I wrote a SAS program that shows what SAS and the hardware actually do with floating-point numbers. The program has the details; I’ll try to keep those to a minimum here. I hope you find some of the techniques in the SAS program useful for tackling problems in the future. (If you’re not familiar with hexadecimal, have a quick look at http://en.wikipedia.org/wiki/Hexadecimal.)

How the heck does floating-point really work?

The first DATA step and the PROC PRINT output titled 1: Software Calculation of IEEE Floating-Point Values, Intel Format use SAS to decompose and re-assemble floating-point numbers. Don't read the program in detail unless you're interested in this sort of thing, but do have a quick look at http://en.wikipedia.org/wiki/IEEE_754-1985 which shows the components of the IEEE floating-point format.

To talk about whether SAS can handle "large" numbers, we have to talk in terms of the native floating-point format that SAS uses on Intel hardware. Different manufacturers use different floating-point formats. Here, though, we’ll just worry about Intel.

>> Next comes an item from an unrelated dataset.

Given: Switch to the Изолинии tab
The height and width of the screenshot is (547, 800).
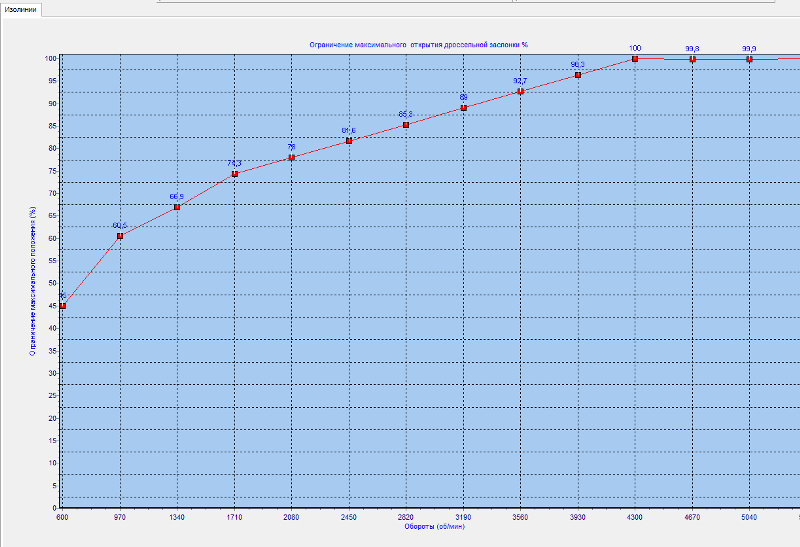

The columns of the PROC PRINT output are:

crbx is the hexadecimal representation of the floating-point number as it is stored in memory and used in calculations.
x is the same floating-point number, but printed using the w.d format.
value is the result of decomposing and reconstructing the floating-point number. The algorithms in the DATA step are correct if x and value are equal.
signexp is the sign and exponent portion of the floating-point number, extracted from the rightmost two bytes (four hexadecimal characters) of crbx and reordered so the bits read left-to-right in decreasing significance.
sign shows the setting of the sign bit in the floating-point number.
exponent shows the 11 exponent bits, right-justified. They’re a little hard to see in crbx and signexp.
exp_biased is the decimal value of the exponent. The exponent doesn’t have its own sign bit, so biasing makes effectively negative exponents possible. See the code and the Wikipedia reference for details.
exp_use is the decimal value of the exponent that is used to determine the value of the floating-point number. As you glance down the PROC PRINT output, notice how the exponent and mantissa change. (The mantissa is the first twelve and the fourteenth hexadecimal characters of crbx.)

The one-bit difference between the original values

The second DATA step assigns both of the customer's original values to variables in a DATA step and subtracts one from the other. The PROC PRINT output titled 2: The Two Original Values and Their Difference shows:

x and crbx show the original value that evaluates to exactly an integer. x is the output of the w.d format, and crbx is the floating-point representation of x (shown in hexadecimal).
y shows the original value that looked like an integer when displayed by the w.d format, and crby shows the floating-point representation of that value. The values of x and y look the same via the w.d format but, as crbx and crby show, the actual values of x and y are different.
d shows the difference between x and y in base 10.
crbd shows the difference between x and y in IEEE floating-point format. The hardware automatically normalizes numbers so that the value is positioned toward the most-significant mantissa bits. Here, no mantissa bits are set because the difference is exactly a power of 2 (see next bullet).
signexp, exponent, exp_biased, and exp_use have the same meanings as above and show that the exponent is effectively -6. This value of exponent combined with the zero mantissa get us to the same value of d by a different route: 2**-6 is 1 divided by 2**6. In base 10, this is 1 divided by 64 = 1/64 = 0.015625.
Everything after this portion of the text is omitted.